Mes réticences à lire ce roman reposaient essentiellement sur ma crainte d'un texte lourd, grave, empreint de tristesse, voire de noirceur. Car ayant lu
Delphine de Vigan auparavant, connaissant sa tendance à l'écriture triste (mais vraie, au demeurant), je me suis dit qu'en écrivant sur sa propre mère cela serait sans doute encore plus torturé et douloureux.
En fait, j'ai plongé avec appétit dans l'histoire de cette famille hors du commun, aux nombreux enfants (la mère de l'auteure avait 7 frères et soeurs). le début du roman, parlant de l'enfance de Lucile, la maman, est totalement prenant, on vit avec cette famille de doux dingues, déjà marquée par le malheur, et
Delphine de Vigan installe, tout doucement et avec brio, une tension, on sent que l'on glisse vers le drame, vers quelque chose d'horrible qui va se produire...
Ensuite, sa mère devenue adulte, l'auteure parle d'elle-même, forcément, et de sa soeur. Mais son talent est de ne jamais se prendre comme sujet du roman, sa mère reste au centre, c'est vraiment très bien écrit et plein d'émotion, que l'on sent retenue néanmoins. La maladie, ou plutôt les maladies de sa mère sont évoquées à la fois avec précision et pudeur, ce qui est une prouesse.

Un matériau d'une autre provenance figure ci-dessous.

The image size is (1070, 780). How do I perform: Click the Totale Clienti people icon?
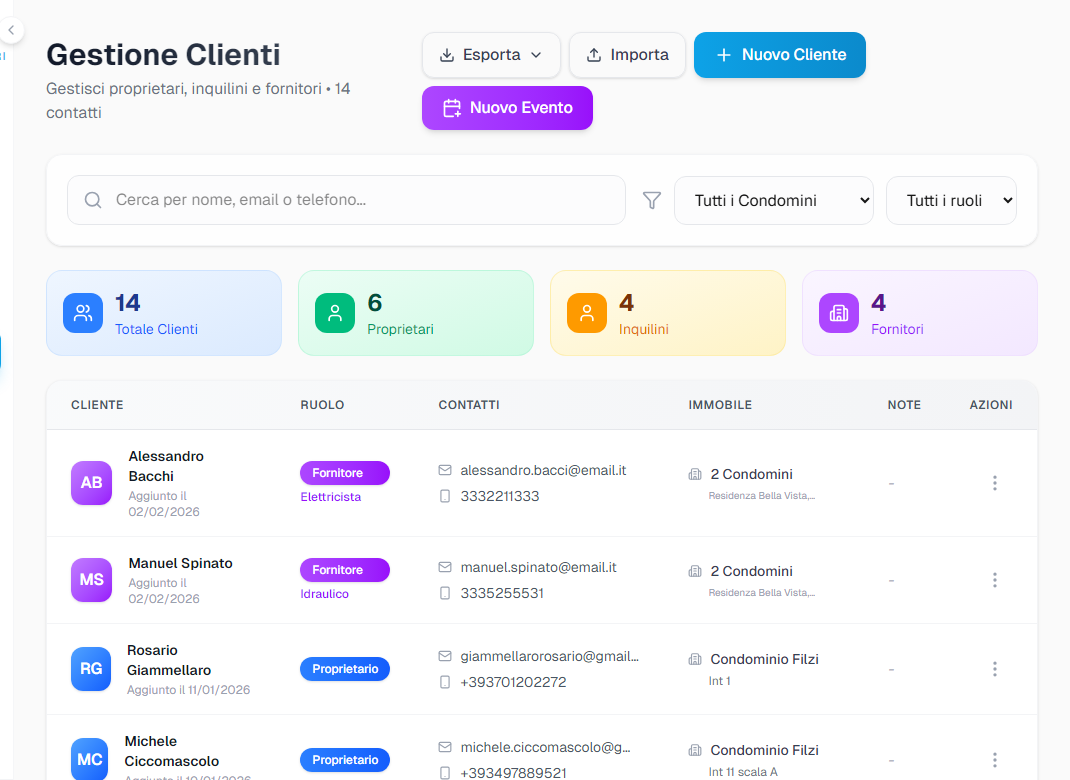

Au final, il se dégage de ce roman effectivement une infinie tristesse, mais surtout beaucoup d'amour, de ceux qui font vibrer toutes les familles. Et beaucoup de complexité, de non-dits, de failles et d'erreurs, mais sans jamais d'apitoiement.
Un roman personnel et singulier, à l'écriture brillante mais modeste, tout en finesse et très féminin.